He died at the age of 41, I know that,

of severe cirrhosis of the liver.

- Really? Only 41?
- Yes. Alcoholic from the age of eight.

- Spirits?
- (Gyles) They were an alcoholic family.

From the age of eight.
His brother is still alive.

- Dominic? Dominic has died.
- Oh, he died, did he? I met him.

Indeed. Did he do the same trick
when you met him as when I met him?

We were walking along a corridor
with this lovely William Morris wallpaper,

and I learnt something
about actually how to handle somebody

if they're not being very interesting,
because I was...

Oh, do tell me, do tell me.

I'm laying myself open to this.

Because I was trying to tell him
about William Morris

and I made the mistake of saying,
"This is lovely William Morris wallpaper."

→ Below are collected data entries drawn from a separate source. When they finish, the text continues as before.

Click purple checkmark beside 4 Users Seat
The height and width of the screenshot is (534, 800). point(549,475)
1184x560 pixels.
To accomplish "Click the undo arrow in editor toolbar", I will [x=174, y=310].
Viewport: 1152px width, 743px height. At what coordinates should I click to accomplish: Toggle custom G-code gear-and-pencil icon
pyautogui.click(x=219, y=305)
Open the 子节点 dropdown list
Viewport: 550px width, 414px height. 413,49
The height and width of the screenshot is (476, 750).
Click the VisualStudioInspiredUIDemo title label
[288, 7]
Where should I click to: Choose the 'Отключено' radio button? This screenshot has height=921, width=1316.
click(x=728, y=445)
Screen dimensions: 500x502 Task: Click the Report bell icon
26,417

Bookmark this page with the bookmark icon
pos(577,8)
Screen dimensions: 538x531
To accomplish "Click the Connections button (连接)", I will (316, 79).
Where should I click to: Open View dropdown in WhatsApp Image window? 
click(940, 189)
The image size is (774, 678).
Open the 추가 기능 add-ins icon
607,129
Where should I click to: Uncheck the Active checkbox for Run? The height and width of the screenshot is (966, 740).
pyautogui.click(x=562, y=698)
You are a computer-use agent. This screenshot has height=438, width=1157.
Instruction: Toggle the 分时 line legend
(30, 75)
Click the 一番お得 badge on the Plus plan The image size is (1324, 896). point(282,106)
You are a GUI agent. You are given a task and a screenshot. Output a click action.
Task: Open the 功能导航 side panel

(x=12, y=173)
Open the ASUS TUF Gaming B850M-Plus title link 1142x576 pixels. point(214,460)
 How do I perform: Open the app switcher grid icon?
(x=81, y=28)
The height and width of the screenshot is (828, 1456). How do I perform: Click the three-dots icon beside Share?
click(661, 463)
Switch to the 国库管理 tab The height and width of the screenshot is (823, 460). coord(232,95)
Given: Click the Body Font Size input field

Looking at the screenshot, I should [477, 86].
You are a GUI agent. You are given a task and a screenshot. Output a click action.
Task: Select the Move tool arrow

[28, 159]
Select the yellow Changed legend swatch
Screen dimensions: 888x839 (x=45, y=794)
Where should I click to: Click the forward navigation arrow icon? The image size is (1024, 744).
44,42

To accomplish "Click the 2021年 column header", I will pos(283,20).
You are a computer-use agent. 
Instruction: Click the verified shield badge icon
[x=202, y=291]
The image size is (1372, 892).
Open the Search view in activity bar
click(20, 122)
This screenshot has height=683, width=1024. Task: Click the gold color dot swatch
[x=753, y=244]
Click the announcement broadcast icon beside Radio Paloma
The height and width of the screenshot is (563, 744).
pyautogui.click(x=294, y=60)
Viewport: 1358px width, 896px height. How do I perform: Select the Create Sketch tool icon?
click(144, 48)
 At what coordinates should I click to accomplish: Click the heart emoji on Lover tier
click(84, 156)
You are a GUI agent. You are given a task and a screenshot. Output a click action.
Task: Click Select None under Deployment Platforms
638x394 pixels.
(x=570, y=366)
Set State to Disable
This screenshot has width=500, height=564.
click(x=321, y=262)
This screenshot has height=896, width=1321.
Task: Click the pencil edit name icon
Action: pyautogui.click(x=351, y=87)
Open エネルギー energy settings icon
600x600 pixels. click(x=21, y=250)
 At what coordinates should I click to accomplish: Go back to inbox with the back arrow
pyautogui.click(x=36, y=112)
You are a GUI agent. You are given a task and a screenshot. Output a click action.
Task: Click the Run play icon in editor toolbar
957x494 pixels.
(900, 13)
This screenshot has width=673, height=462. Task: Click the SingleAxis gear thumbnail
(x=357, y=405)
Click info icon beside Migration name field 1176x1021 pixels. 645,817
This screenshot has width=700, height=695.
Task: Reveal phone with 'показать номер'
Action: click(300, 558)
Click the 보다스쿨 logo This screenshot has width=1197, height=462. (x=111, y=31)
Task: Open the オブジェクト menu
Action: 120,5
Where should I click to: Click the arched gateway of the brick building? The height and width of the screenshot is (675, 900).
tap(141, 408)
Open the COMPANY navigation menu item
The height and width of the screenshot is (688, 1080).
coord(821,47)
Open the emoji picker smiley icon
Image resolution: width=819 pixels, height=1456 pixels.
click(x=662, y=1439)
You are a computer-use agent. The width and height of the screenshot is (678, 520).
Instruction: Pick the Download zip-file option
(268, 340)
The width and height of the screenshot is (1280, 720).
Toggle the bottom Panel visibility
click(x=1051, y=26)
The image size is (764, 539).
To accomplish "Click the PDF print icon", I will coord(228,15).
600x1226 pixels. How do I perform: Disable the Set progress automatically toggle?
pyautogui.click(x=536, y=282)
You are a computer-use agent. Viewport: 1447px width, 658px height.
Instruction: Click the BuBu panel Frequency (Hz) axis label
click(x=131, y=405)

At which point he undid his trousers,

and urinated from that end to that end
of the William Morris wallpaper.

Oh, the charm of the Irish drunk.
It's lovely, isn't it?

No, Brendan Behan was asked by Guinness,
as Ireland's most famous living playwright,

as he was, really,
to come up with a slogan for Guinness.

And he said,
"You'll have to send a couple of crates round."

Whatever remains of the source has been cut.